▸ **Stated task**: Please list every line of the listing that contains the string "coordinates". Case counts.

▸ **Provided data**:
▬▬▬

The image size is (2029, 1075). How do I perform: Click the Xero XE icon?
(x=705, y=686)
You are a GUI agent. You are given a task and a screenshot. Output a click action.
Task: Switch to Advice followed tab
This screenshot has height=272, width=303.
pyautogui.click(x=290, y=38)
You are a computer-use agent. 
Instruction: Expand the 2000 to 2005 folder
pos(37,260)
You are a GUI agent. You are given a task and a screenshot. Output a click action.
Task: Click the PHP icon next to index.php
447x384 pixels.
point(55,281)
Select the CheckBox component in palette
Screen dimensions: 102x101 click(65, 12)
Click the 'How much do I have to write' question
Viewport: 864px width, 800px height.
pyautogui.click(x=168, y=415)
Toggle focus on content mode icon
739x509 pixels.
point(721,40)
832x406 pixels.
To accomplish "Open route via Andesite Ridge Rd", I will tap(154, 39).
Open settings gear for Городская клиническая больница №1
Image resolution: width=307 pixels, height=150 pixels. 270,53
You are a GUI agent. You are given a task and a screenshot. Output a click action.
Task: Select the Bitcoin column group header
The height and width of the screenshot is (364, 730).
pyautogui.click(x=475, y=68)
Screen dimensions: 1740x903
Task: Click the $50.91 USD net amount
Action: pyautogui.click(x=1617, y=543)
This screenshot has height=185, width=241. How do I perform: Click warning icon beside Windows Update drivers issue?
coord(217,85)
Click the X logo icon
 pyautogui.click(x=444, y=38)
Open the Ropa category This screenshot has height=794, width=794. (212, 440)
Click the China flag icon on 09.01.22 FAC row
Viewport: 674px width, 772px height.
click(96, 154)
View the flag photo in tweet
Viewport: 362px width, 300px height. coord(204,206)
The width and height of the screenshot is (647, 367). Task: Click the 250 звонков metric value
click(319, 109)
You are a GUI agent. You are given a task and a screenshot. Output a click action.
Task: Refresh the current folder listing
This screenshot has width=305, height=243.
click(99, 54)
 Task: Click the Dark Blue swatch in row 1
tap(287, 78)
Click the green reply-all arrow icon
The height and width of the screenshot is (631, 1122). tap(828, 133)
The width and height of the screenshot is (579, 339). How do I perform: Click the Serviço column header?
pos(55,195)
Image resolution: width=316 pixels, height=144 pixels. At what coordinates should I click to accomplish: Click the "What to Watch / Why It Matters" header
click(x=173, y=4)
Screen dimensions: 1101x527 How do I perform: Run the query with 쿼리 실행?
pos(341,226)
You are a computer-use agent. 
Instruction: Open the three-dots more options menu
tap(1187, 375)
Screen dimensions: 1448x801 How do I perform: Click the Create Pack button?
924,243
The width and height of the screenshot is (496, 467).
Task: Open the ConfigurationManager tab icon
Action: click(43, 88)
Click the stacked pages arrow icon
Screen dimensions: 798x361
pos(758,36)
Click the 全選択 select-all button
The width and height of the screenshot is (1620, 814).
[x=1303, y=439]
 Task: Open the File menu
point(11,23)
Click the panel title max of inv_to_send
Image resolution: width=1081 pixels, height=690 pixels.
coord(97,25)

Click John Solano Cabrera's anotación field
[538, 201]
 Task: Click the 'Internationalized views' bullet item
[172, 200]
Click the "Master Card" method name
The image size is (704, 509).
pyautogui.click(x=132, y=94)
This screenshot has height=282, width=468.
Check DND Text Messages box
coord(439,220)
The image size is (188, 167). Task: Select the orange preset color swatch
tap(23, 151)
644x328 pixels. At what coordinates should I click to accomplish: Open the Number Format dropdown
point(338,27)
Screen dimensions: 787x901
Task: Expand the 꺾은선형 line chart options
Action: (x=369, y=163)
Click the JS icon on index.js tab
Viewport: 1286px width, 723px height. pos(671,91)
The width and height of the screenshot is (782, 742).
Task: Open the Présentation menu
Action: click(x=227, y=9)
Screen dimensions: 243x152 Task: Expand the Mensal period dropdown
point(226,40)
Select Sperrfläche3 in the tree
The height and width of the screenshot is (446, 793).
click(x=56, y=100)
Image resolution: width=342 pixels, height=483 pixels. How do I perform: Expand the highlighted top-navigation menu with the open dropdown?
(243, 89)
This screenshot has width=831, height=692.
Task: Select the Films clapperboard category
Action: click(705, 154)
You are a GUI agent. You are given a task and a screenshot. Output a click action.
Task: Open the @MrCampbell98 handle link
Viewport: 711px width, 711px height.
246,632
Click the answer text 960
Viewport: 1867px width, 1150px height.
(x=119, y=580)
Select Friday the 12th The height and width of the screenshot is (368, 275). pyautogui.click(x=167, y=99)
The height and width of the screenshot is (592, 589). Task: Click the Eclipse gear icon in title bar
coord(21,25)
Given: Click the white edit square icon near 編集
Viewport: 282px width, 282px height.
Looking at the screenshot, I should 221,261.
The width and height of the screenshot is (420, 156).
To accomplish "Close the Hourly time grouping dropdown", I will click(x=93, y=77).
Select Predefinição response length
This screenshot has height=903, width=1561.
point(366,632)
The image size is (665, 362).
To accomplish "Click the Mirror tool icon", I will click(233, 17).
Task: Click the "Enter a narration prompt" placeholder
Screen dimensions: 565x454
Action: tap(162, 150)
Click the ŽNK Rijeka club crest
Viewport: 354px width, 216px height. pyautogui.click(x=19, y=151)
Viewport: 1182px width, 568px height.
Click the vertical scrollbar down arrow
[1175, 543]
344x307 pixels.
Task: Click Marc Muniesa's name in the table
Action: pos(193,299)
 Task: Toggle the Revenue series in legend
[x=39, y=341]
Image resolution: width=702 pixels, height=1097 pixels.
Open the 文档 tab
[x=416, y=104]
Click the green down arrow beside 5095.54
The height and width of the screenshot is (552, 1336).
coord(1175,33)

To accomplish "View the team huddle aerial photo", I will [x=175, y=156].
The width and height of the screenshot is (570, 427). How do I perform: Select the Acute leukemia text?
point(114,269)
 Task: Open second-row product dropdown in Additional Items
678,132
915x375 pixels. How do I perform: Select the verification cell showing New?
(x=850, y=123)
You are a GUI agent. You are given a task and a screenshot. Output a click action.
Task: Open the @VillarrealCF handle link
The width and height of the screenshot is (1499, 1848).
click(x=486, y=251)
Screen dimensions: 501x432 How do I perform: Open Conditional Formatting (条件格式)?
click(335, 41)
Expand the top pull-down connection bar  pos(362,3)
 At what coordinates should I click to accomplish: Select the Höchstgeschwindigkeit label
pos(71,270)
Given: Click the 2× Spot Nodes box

▬▬▬

▸ **The answer**:
Image resolution: width=316 pixels, height=144 pixels. At what coordinates should I click to accomplish: Click the "What to Watch / Why It Matters" header
644x328 pixels. At what coordinates should I click to accomplish: Open the Number Format dropdown
 At what coordinates should I click to accomplish: Select the Höchstgeschwindigkeit label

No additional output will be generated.